Maybe an explanation is not the way to go here. If you’re unfamiliar with the film, by all means take a minute to look at the trailer, which offers a pretty accurate representation of how Divinity plays:
So what is this thing about? There’s a deceased scientist (Scott Bakula) who invented a serum designed to help people achieve immortality. His son (Stephen Dorff) has abused it, creating a society full of people who walk around being young and sexy all the time. Two space dudes (Moises Arias and Jason Genao) arrive to kidnap him because they don’t like the effects of the serum, I guess. They’re visited by a hooker (Karrueche Tran) because…well, why not? Bella Thorne plays a leader from another dimension (?) who oversees a cadre of women looking for other women.

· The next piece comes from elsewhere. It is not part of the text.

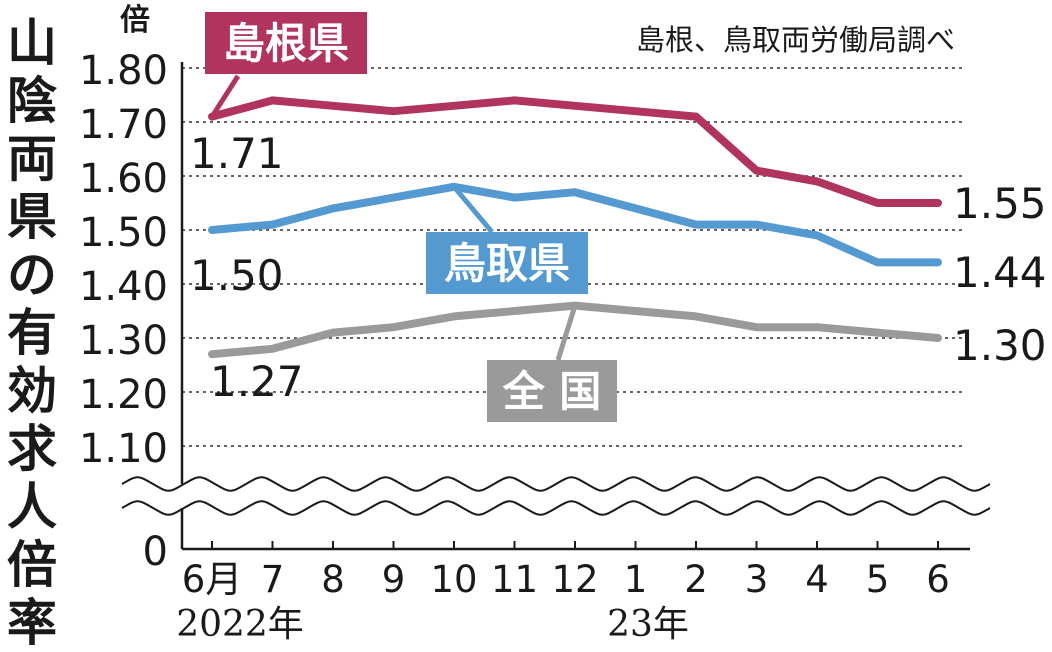 This screenshot has height=652, width=1052. Describe the element at coordinates (124, 71) in the screenshot. I see `y-tick-label: 1.80` at that location.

That’s as far as I can go. In look and tone, Divinity tries a bit too hard to be a modern version of David Lynch’s Eraserhead. During the last 20 minutes, there is sort of a justification for the events we’ve been watching. It’s followed by a stop-motion animated fight scene designed to look like a battle from an anime. Alrighty then. The movie additionally boasts two extremely graphic sex scenes and a fake TV commercial for a gizmo that resembles a dildo as designed by John Kramer from the Saw franchise.
Alcazar seems to be trying to comment on our culture’s obsession with youth and beauty. Or maybe he just wants to be weird. Hard to say. Divinity is mildly pretentious and doesn’t make a whole lot of sense, but it’s not exactly boring either. The bizarre visuals have a hypnotic effect that’s accentuated from being seen on a giant cinema screen. Guessing where the movie will go from minute to minute is impossible. You’ve gotta hand it to Alcazar – he takes an admirably big swing.
I didn’t get much out of Divinity in a traditional sense. As an experimental work, it at least held my interest. Would I recommend it? [Insert shrug emoji]
out of four
Divinity is unrated, but contains strong language, violence, and graphic sex/nudity. The running time is 1 hour and 28 minutes.